The project aims to bridge the gap between movements for gender, racial, and disability justice while highlighting the unique needs of disabled women, women of color, and gender non-conforming individuals. Senior Fellow Chelsea Halstead is a member of the Alice Project, securing funding for the project through the 2021 Racial Equity Grant.

Major Outcomes Narratives

Dynamic campaign to #SaveMelissaLucio

The Alice Project worked within a coalition of advocates in order to raise awareness about the injustice of Melissa Lucio’s death sentence. Melissa came within two days of her scheduled execution before receiving a reprieve from the Texas Court of Criminal Appeals on April 25th. There is a long road ahead in the fight to free Melissa, but the team is thrilled that she is not facing execution at this time.

Expansion of The Alice Network

During the grant period, CCDPW worked to expand the network of those interested in the intersection of gender justice, intersectional discrimination, and criminal legal reform. The team continue to unite activists from the worlds of death penalty abolition, the feminist movement, GBV survivor advocates, and racial justice reformers around collective goals. During the grant period the team held 12 Alice Network meetings with two core partners, the National Black Women’s Justice Institute (NBWJI) and The Sentencing Project (TSP).

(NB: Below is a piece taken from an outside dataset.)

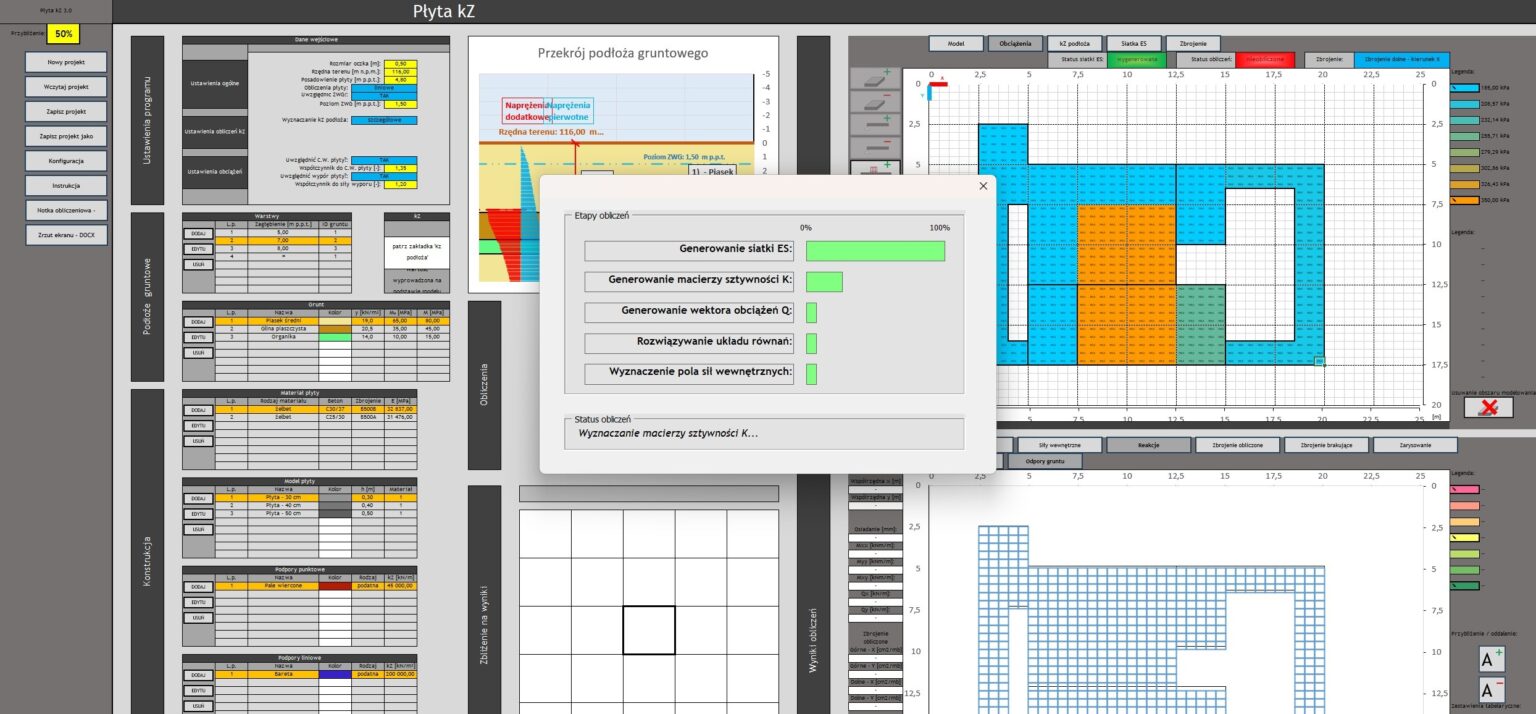Close the calculation progress dialog
Viewport: 1536px width, 714px height.
click(982, 185)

This collaboration is helping the Alice Project reach more policymakers and allies concerned with the extreme sentencing of women.

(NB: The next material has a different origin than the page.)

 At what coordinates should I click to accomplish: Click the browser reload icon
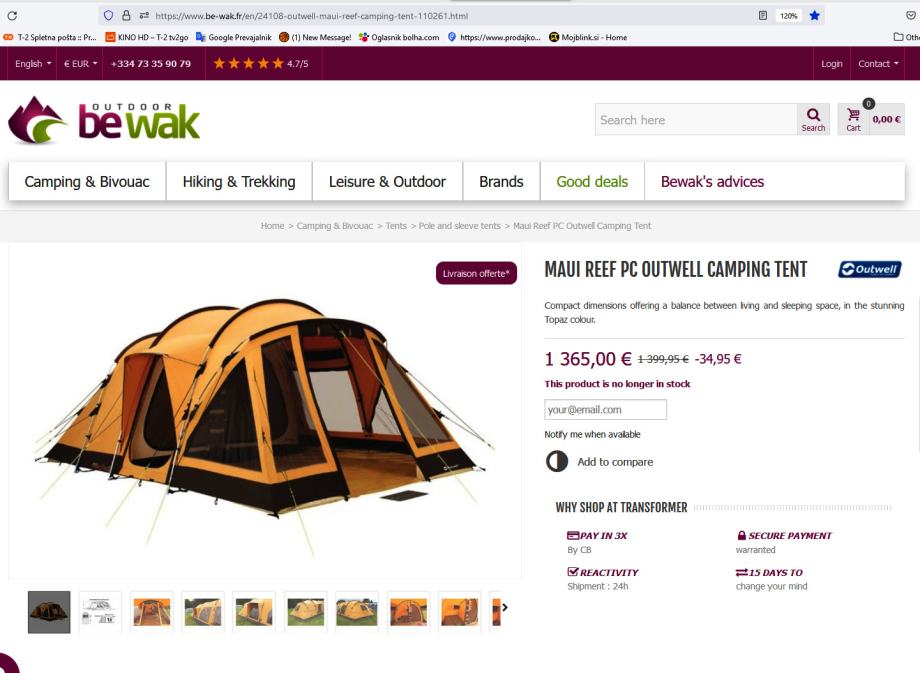coord(12,16)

Outreach to legal teams representing women

Throughout the grant period the Alice Project also succeeded in contacting the legal teams for every single woman facing a death sentence in the United States. Once contact was established, the team shared all of the resources they have developed around defending women facing extreme sentences with the legal teams.  

Accomplishments and future actions

In Chelsea’s opinion, the single biggest achievement completed during the grant period was the successful campaign to stop the execution of Melissa Lucio, an innocent woman on Texas’ death row for a crime that never occurred. CCDPW worked closely with the Innocence Project and Melissa’s legal team to launch a strategic, months long, multifaceted innocence campaign. This involved social media toolkits, press and media engagement, and grassroots organizing. Melissa’s case is emblematic of the racialized, gendered, and classist discrimination the most vulnerable members of society face within the criminal legal system. The Alice Project will continue to fight for Melissa’s exoneration while we work to expose the intersectional discrimination that has harmed her and so many others within the incarcerated population. 

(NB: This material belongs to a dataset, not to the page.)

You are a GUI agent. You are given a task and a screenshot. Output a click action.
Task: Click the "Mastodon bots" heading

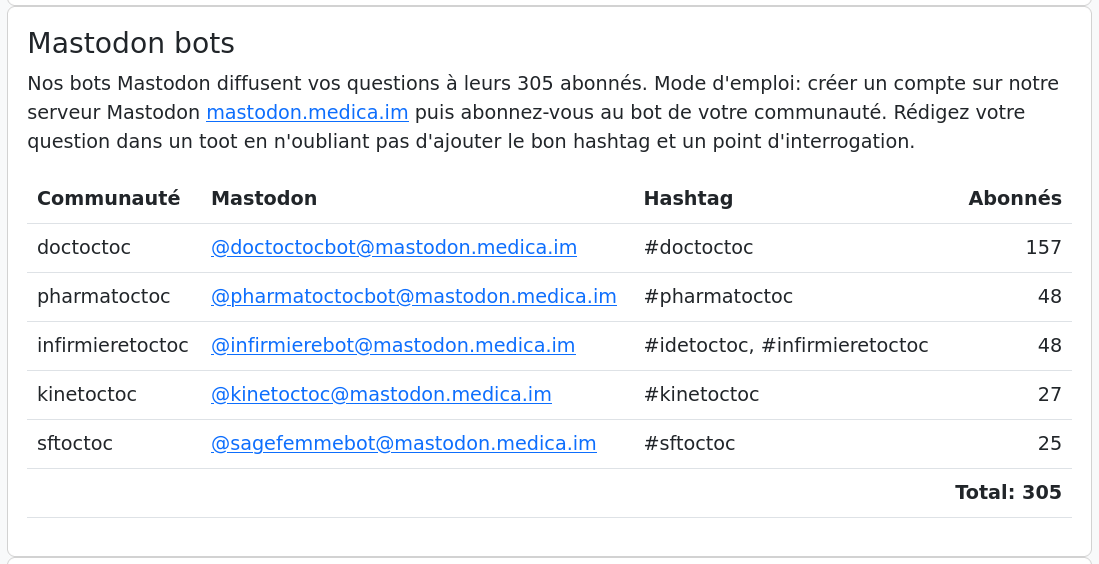pos(131,43)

A key lesson learned throughout the grant period was from the current and formerly incarcerated women Chelsea and the team serve and partner alongside. They made it clear that within the movement, there is a need for more paid opportunities for those with lived experience. The expertise and hard-earned knowledge that these folks bring to the table is all too often utilized by organizations as a free resource. This reality needs to change and the Alice Project plan to be a group of advocates that actively seek to shift this dynamic. 

This work has been continued past the end of the granting period. Sustainability is difficult for an organization like the Alice Project because their focus is on issues that are not easy to fund. Death penalty abolition is divisive, especially in the United States, and gender activism is not seen as a priority within a large portion of the criminal legal advocate community due to the comparatively small numbers of incarcerated women as compared with men. Despite these challenges, the Alice Project team know and understand that their work brings immense value. Not only do they bridge the gap between a variety of disparate movements, they advocate for the most vulnerable members of the incarcerated population. The victories they win will be felt by all those housed within the carceral system. The Alice Project’s next challenge is to find new ways to communicate the urgency and importance of their work in order to bring new supporters on this journey.